Nonces and authentication tags are generally a multiple of 8 bits, so if you are encrypting a byte string, you should end up with one. Other data required to decrypt the message may be concatenated to the ciphertext, such as KDF iteration counts and salts, cipher or KDF identifiers, and message sequence identifiers. If an authenticated mode is used, and these are processed as additionally authenticated data, they are required to decrypt as per specification, even though without them you may still be able to recover the plaintext. Additionally authenticated data may included something that is not part of the ciphertext, such as the email or IP address of the sender.
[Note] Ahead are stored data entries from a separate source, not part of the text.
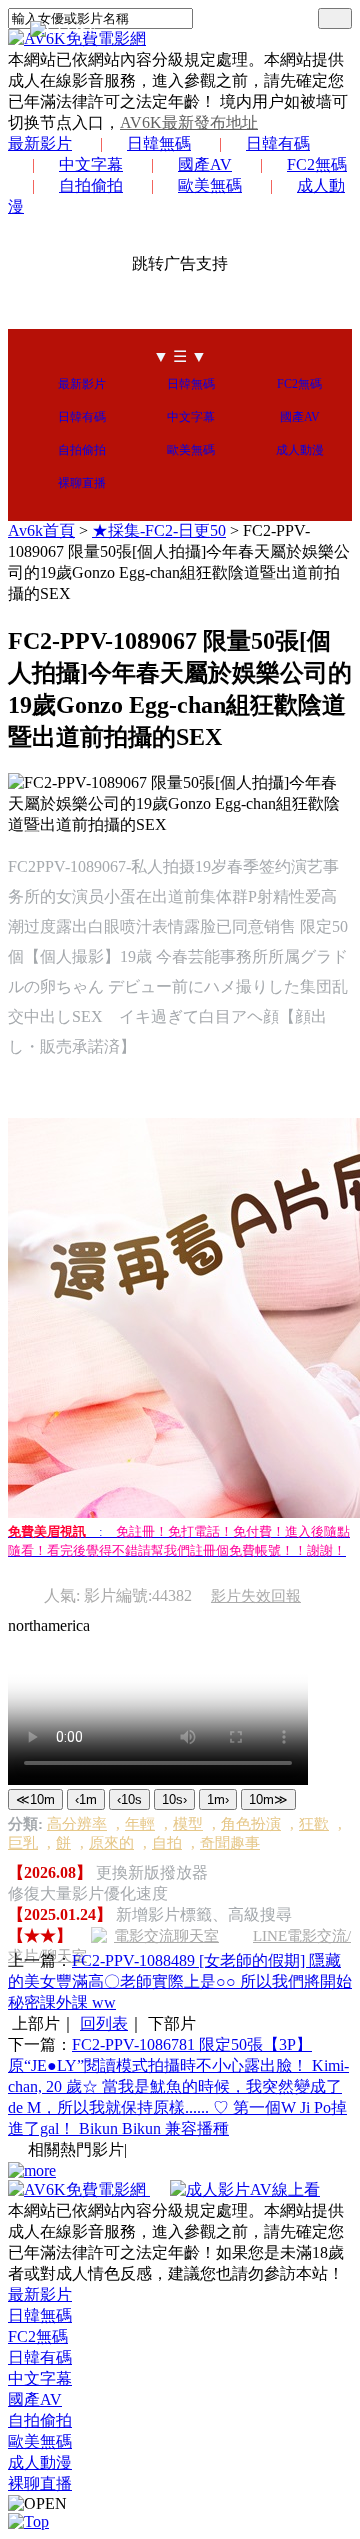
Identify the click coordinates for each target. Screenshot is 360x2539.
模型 (188, 1824)
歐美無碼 (210, 185)
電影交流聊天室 (166, 1936)
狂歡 (314, 1824)
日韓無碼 (159, 143)
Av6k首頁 (41, 530)
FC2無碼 (317, 164)
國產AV (205, 164)
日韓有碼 (278, 143)
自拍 (167, 1843)
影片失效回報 (256, 1596)
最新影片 (40, 143)
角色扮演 (251, 1824)
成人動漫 (300, 450)
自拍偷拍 (91, 185)
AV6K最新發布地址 (189, 122)
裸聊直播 (82, 483)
Some stream ciphers do not explicitly require a Nonce, but they may be processed as part of the key, and still need to be included with the ciphertext.
Various implementations may obfuscate or operate on the plaintext prior to encryption. Plaintext compression can substantially change the ciphertext size, or may have no effect at all, depending on the content. Obfuscation may pad the entire message to 140 bytes, so it can then be plaintext encoded to fill an entire SMS message, hiding the true message size.